__CONSIGNE__.
Recopie le passage du texte sur les papillons de nuit qui va de « Comme on pouvait » jusqu'à « marquées de noir. » inclus, en remplaçant « abri » par « refuge ».

__TEXTE__.
--------------------

L’Arlequinette jaune (Acontia trabealis) butine les fleurs de liserons des champs qui nourrissent aussi ses chenilles ; cette plante est commune dans les cultures mais ne peut être exploitée que sur les bords de champs là où il n’y a pas (ou peu) d’herbicides

A l’inverse, le groupe plus restreint des espèces en augmentation à l’échelle nationale voit leurs effectifs augmenter avec l’intensification agricole : ces espèces généralistes et très adaptables sont sans doute favorisées par la raréfaction ou la disparition des espèces rares, ce qui réduit la compétition. 

Haies et bordures 

Les chercheurs ne se sont pas contentés de dresser un constat : ils ont cherché en parallèle des pistes de solution à ce problème. Ils ont donc pris en compte dans leur étude deux éléments semi-naturels du paysage agricole : les haies avec de grands arbres et les bords de champs, l’espace non cultivé entre les cultures et une haie ou un bosquet, un chemin ou une autre parcelle cultivée. Ce choix ne tient pas du hasard. D’une part, ces deux éléments correspondent aux besoins des deux groupes informels cités dans le premier paragraphe quant à l’alimentation des chenilles : les arbres des haies pour les « papillons des arbres » et les bords de champs pour les papillons des herbes ». D’autre part, ils font l’objet de mesures agroenvironnementales financées par l’Union européenne : implanter ou entretenir des haies avec de grands arbres et maintenir et élargir les bords des champs. 

Pour cette étude, les chercheurs ont donc sélectionné un panel des sites contenant soit un de ces éléments, soit les deux, soit aucun ; ainsi, on peut corréler la présence/absence de ces deux types d’éléments du paysage et l’abondance et la diversité des espèces de papillons de nuit. 

Globalement, les haies avec des arbres et les bords de champs élargis augmentent la richesse (le nombre d’espèces présentes) mais indépendamment l’un de l’autre : l’effet a lieu avec un seul de ces deux éléments présent. Par contre, cet effet positif reste constant quand le degré d’intensification agricole augmente dans ce paysage (plus de surface cultivée) contrairement à ce qui se passe pour leurs homologue diurnes (Rhopalocères) très fortement impactés au delà de 60% de la surface occupée par des cultures. Si les espèces « des arbres » comptent plus d’espèces (57% des espèces recensées ; 43 espèces de plus) que ceux « des herbes », ils sont par contre bien moins représentés en nombre (20% en moins) ce qui valide la pertinence d’avoir créé ces deux groupes grossièrement opposés. 

Comme on pouvait s’y attendre, les espèces de « papillons des arbres » bénéficient préférentiellement de la présence des haies avec de grands arbres (essentiellement des chênes pédonculés dans cette étude). Ces haies leur procurent un abri au sein de ces milieux cultivés ouverts mais en plus elles fournissent des sites de ponte pour les femelles et peut-être aussi des sites de repos diurne, posés contre un tronc par exemple. Les espèces « des herbes » sont plus enclines à se poser dans la végétation basse comme le font de nombreuses noctuelles dont celles aux ailes postérieures jaunes marquées de noir.

--------------------

__DONNÉES__.

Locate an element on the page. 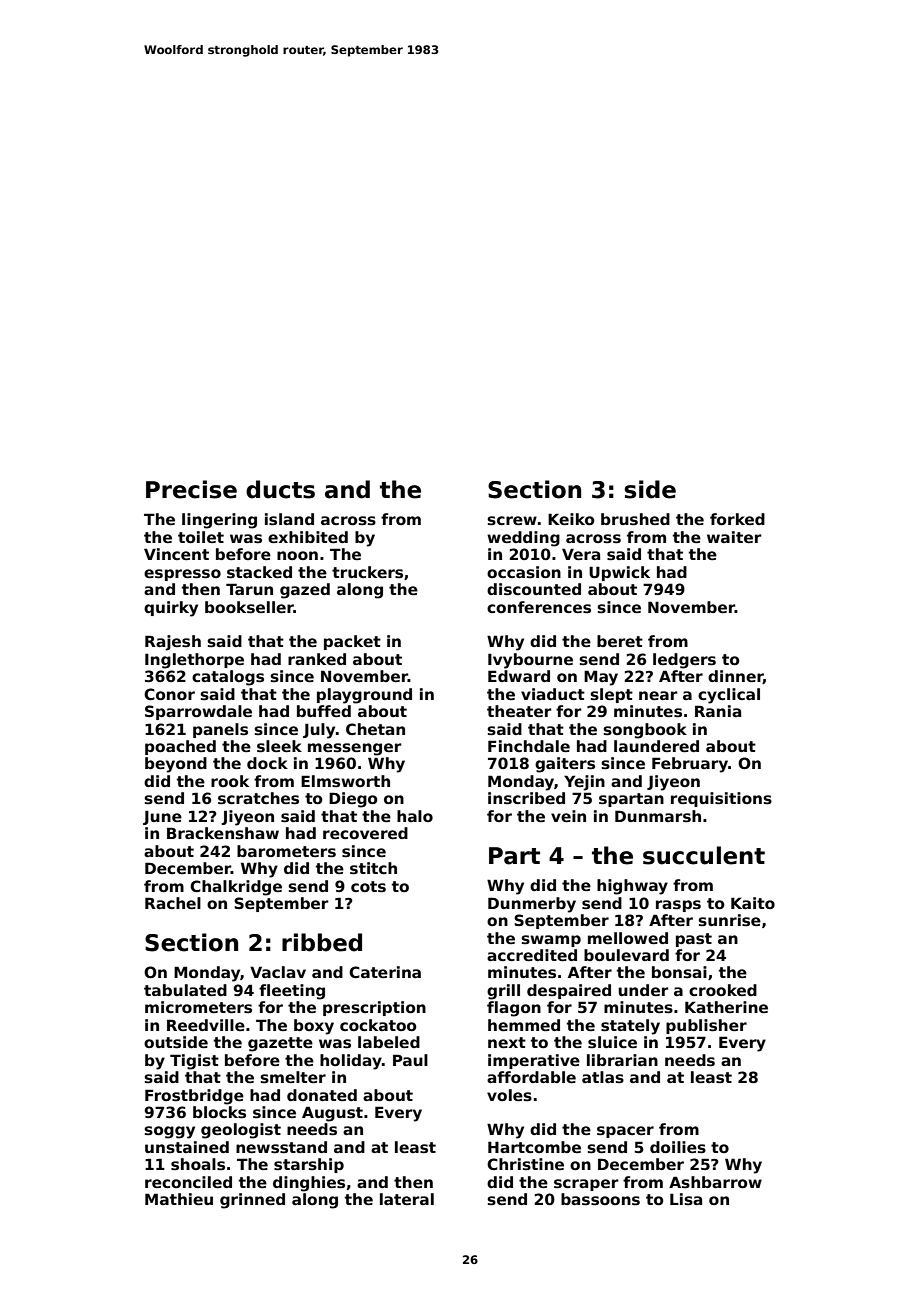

--------------------

__RÉPONSE ATTENDUE__.
Comme on pouvait s’y attendre, les espèces de « papillons des arbres » bénéficient préférentiellement de la présence des haies avec de grands arbres (essentiellement des chênes pédonculés dans cette étude). Ces haies leur procurent un refuge au sein de ces milieux cultivés ouverts mais en plus elles fournissent des sites de ponte pour les femelles et peut-être aussi des sites de repos diurne, posés contre un tronc par exemple. Les espèces « des herbes » sont plus enclines à se poser dans la végétation basse comme le font de nombreuses noctuelles dont celles aux ailes postérieures jaunes marquées de noir.